По руслу войны утекли миллионы людей. Армия заново меняется уже третий раз. Сколько тут народу погибло! Можно судить о потерях по следующим цифрам. 77-я пехотная дивизия за все время войны потеряла 72 тысячи солдат, и теперь она имеет в наличности всего 2^ тысячи штыков. Да это еще здесь пополнили, на месте, а пришла она всего при 1170 штыках.
Через роту одного из полков прошло 1100 человек, сообщал фельдфебель, числившийся в ней с первой мобилизации; через роту 16-го стрелкового полка 4-й дивизии прошло 1400 человек. Сплошь и рядом попадаются полки в 500–300 человек, и не диковинка встретить роту в 40–60 человек.
Ходят определенные слухи, что снарядов масса, но они хранятся до весны, когда вольется новая 2½-миллионная армия, которая и поведет наступление.
Здесь, на Стыри, дела обстоят прекрасно, лучше, чем можно было ожидать. В конце сентября неприятель был отогнан верст на 20, но через несколько дней нас потеснили, и позиции остались старые: у нас – Маюничи, Полонное, у них – Козлиничи, Цмини, Медвежье… Теперь вдруг повелось общее наступление, и каждый день приводят сотни и сотни пленных. За эти последние 4 дня в плен взято более 7 тысяч. Еще не подтвердились слухи о том, что сегодня, 9-го, утром, часов в 6, где-то под Лунинцом взято в плен до 12 тысяч немцев, А немца забрать не шутка, это не австрияк. И все в один голос говорят – офицеры и солдаты, – что одно дело идти против австрийца, другое – против немца: тут и настроения разные, и надежды, неодинаковая храбрость, неодинаково проявляется свободная инициатива. Идешь против австрийца – знаешь, что рано или поздно собьешь его или придет сам и сдастся. Против немца идешь – знаешь, что будет рубиться до последней капли и дорого отдаст жизнь.

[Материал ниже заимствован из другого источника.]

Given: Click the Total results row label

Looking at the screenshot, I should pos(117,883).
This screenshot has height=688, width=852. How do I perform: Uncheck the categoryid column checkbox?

В плен идут к нам так же неохотно, как наши казаки к ним. А у казаков твердое убеждение, что немцы им вырезывают в плену лампасы из спины, из бедер, из рук. С этой убежденностью мне пришлось столкнуться всего лишь сегодня у костра, где мы сидели кучкой и мирно толковали про бои. Сквозь жестокую брань, пересыпая словами ненависти и неукротимого гнева, один донец уверял другого, что сам он видел этих товарищей с вырезанными полосами на спине, а того и убеждать-то не надо было: когда товарищ кончил, он сам принялся рассказывать разные страхи про изуродованных казаков.
Идейность предполагает терпеливый, сознательный, изнутри озаренный труд в любой обстановке. Здесь побег вперед: лазаретная, скромная черная работа не удовлетворяет. Мы – поэты, искатели приключений, скитальцы. Где больше восторга и, пожалуй, опасности – туда. Если говорят – для идеи – не верьте: сознания мало.